У нас же этого делать не желают. Желают просто извлекать из леса «быстрый доход», и это притом что у нас экономически доступных лесов отнюдь не так уж и много. Площадь лесного фонда – 1 300 000 000 гектаров, из них, собственно, площадь, покрытая лесом, – 650 000 000 гектаров, но в эту цифру входят леса самые разные (на вечномерзлотной почве, на болотах, в горах). Следует отметить, что леса в неудобьях низкопроизводительные, то есть прирост древесины примерно равен происходящему отходу. Да и взять там эту древесину сейчас практически невозможно. Из этих 650 000 000 гектаров экономически доступных лесов в лучшем случае меньше трети. Именно в таких лесах сейчас ведутся самые интенсивные рубки. Древесины не хватает… Тогда забираются в защитные леса… Раньше за это отправляли на нары. А сегодня лес – это просто деньги, деньги, деньги!
В начале моей жизни возраст рубки наступал в 120 лет, потом – в 100, затем в – 80… А сейчас готовятся довести возраст рубки до 60 лет!
Но самое печальное, что мы сейчас не имеем в стране ни одной структуры (ни вверху, ни внизу), ответственной за состояние лесов.

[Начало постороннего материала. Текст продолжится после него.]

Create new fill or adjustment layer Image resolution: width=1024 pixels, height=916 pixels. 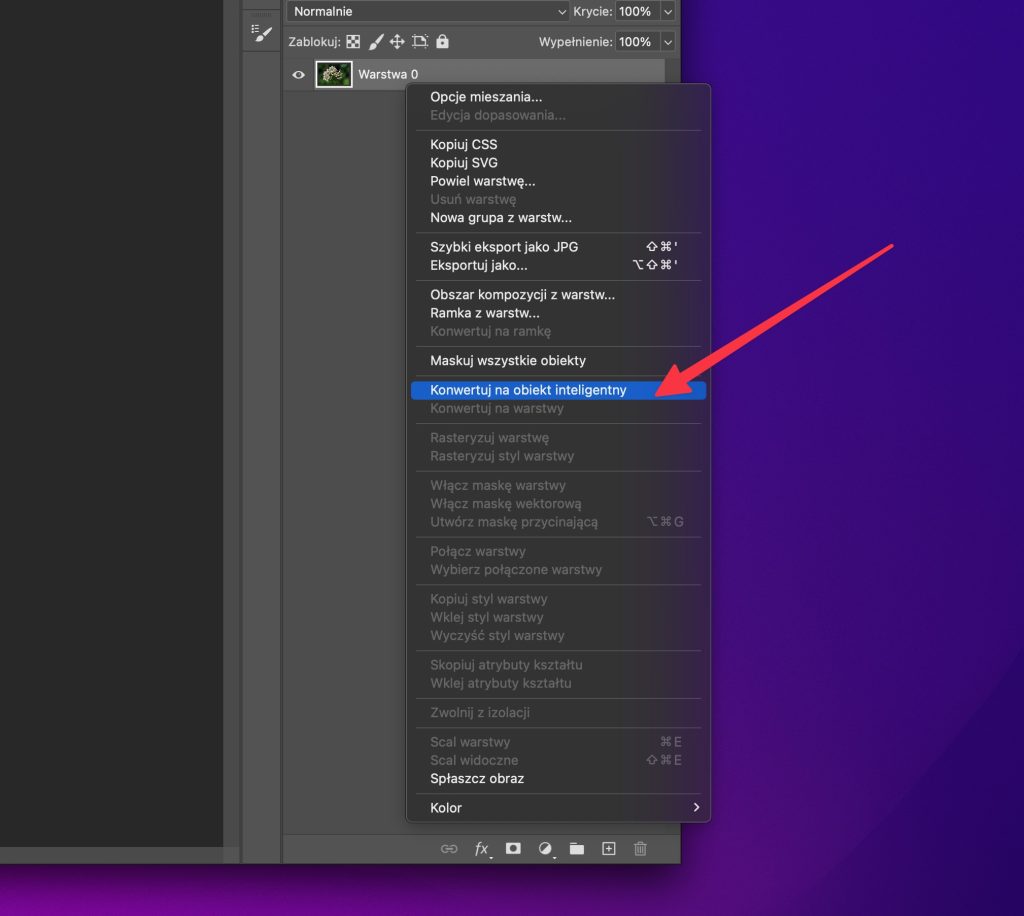click(x=545, y=848)
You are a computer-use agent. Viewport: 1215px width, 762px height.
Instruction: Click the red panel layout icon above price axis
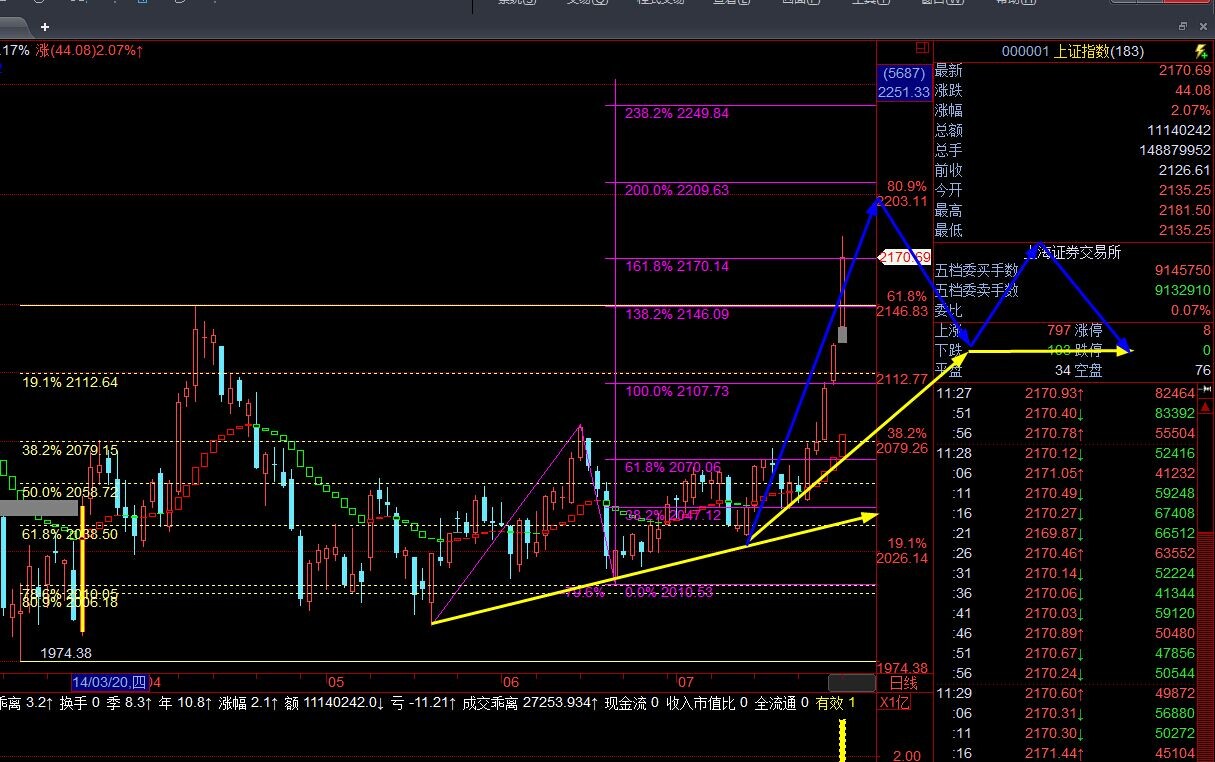920,47
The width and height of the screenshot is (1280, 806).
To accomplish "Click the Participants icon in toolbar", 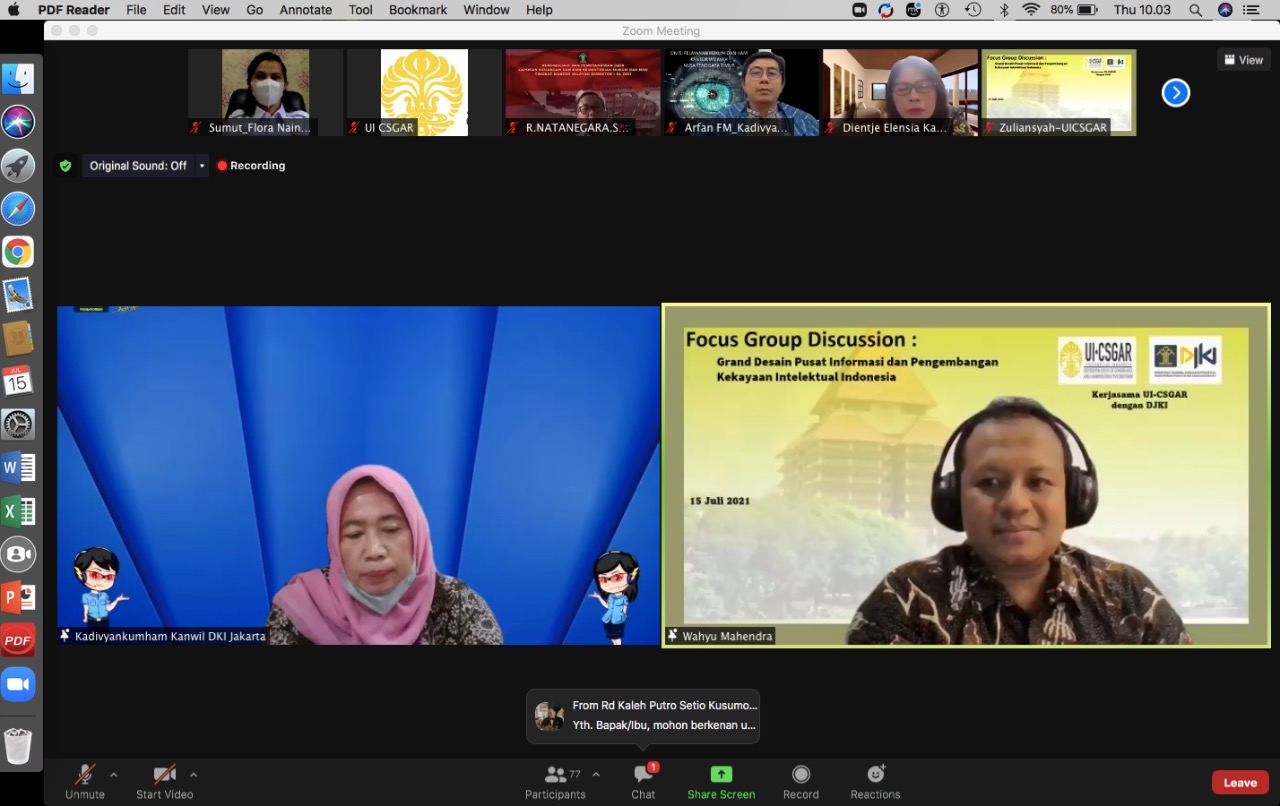I will 555,775.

Хозяина у наших лесов нет! И потому там частенько хозяйничают транснациональные и отечественные монополии. Для них не полученная максимальная прибыль – убыток. Что им наш русский лес!
– Делать-то что?!
– Главное, чтобы «вверху» поняли, что лесной сектор должен быть разделён на две части: лесное хозяйство, которое занимается «живым» лесом, и лесную промышленность, которая ведает «мёртвой» древесиной. Задача правительства – заставить их находиться в определённом балансе, иначе лесная промышленность «доест» лесное хозяйство и не поморщится. Баланс должен быть на основе конкурентных, открытых, социально ориентированных рыночных отношений. Иначе лесу не выжить!